Cloud ransomware threats rise, targeting S3 & Azure

A new report by SentinelLabs outlines the top threats and trends impacting cloud security, with a focus on ransomware threats.

The State of Cloud Ransomware in 2024 report provides insights into how ransomware attacks are increasingly targeting cloud-based storage services such as Amazon's Simple Storage Service (S3) and Azure Blob Storage. The report highlights the typical mechanics of such attacks, which involve finding an accessible storage service, copying the file contents to a destination controlled by the attacker, and then encrypting or deleting the files from the victim's instance.

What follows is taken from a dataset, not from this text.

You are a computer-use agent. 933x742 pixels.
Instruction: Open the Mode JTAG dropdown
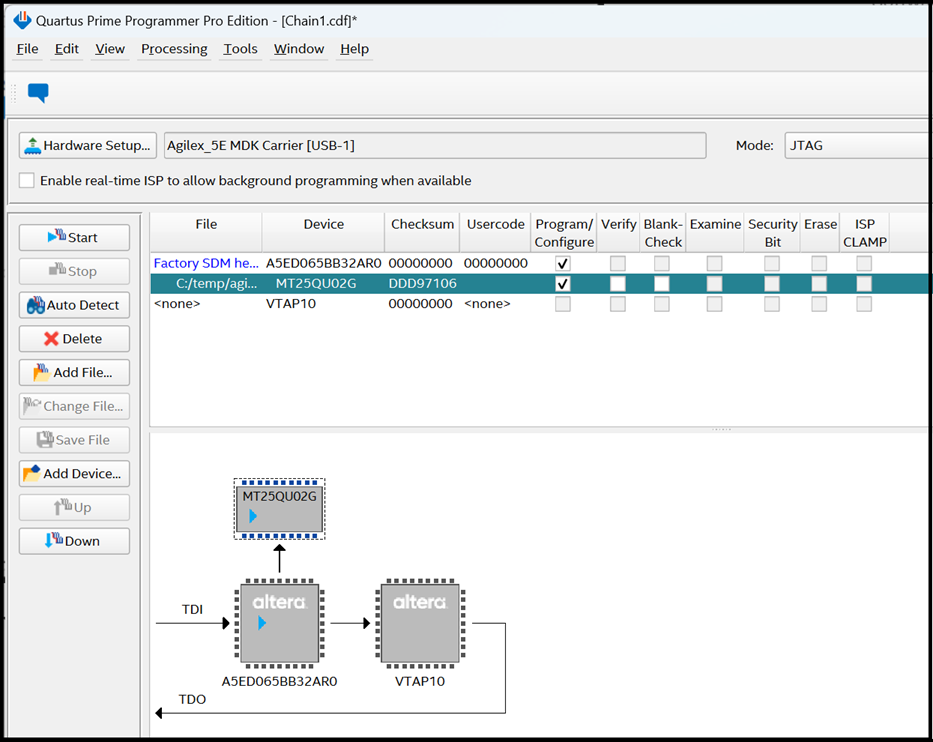(x=855, y=145)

Despite rigorous security measures implemented by Cloud Service Providers (CSPs), researchers are still discovering ways to bypass these controls. AWS' Key Management Service (KMS), for example, provides users with a 7-day window between a key delete request and its permanent deletion, which allows time to detect and mitigate a cryptographic ransom attack. However, attackers continue to exploit any vulnerabilities they find.

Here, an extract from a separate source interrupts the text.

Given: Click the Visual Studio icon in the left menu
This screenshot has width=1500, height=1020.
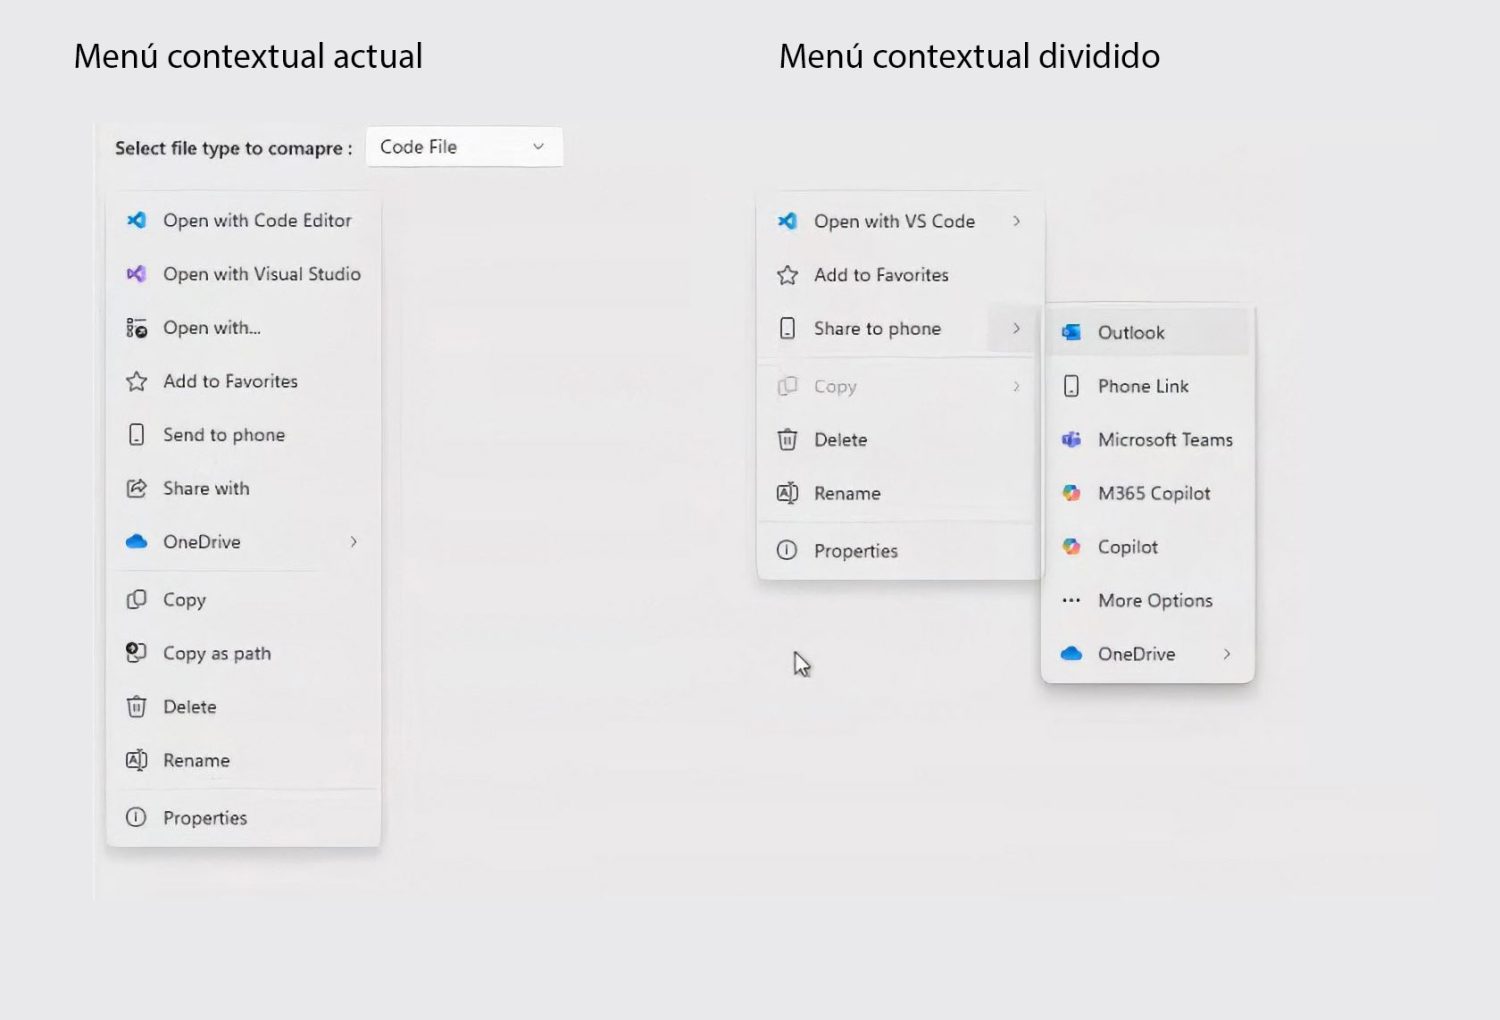Looking at the screenshot, I should coord(137,274).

Ransomware actors are also leveraging cloud services for data exfiltration. Recent reports include findings from modePUSH in September 2024, which indicated that BianLian and Rhysida ransomware groups have utilised Azure Storage Explorer to exfiltrate data from affected environments. Similarly, Trend Micro reported in October 2024 that a ransomware actor imitating the Lockbit group used Amazon's S3 storage for data exfiltration from Windows or macOS systems.

SentinelLabs has identified a Spanish-language Python script called RansomES, which enables actors to exfiltrate files to S3 or FTP before encrypting the local versions on Windows systems.

Web application attacks are another facet of cloud-based threats that the report addresses. Web applications, often hosted via cloud services due to their minimal configuration requirements compared to full operating systems, are vulnerable to extortion attacks. SentinelLabs describes several ransom scripts targeting PHP applications, including a Python script named Pandora. This script is reportedly multi-functional and targets various web services but is not associated with the Pandora ransomware group that targets Windows systems.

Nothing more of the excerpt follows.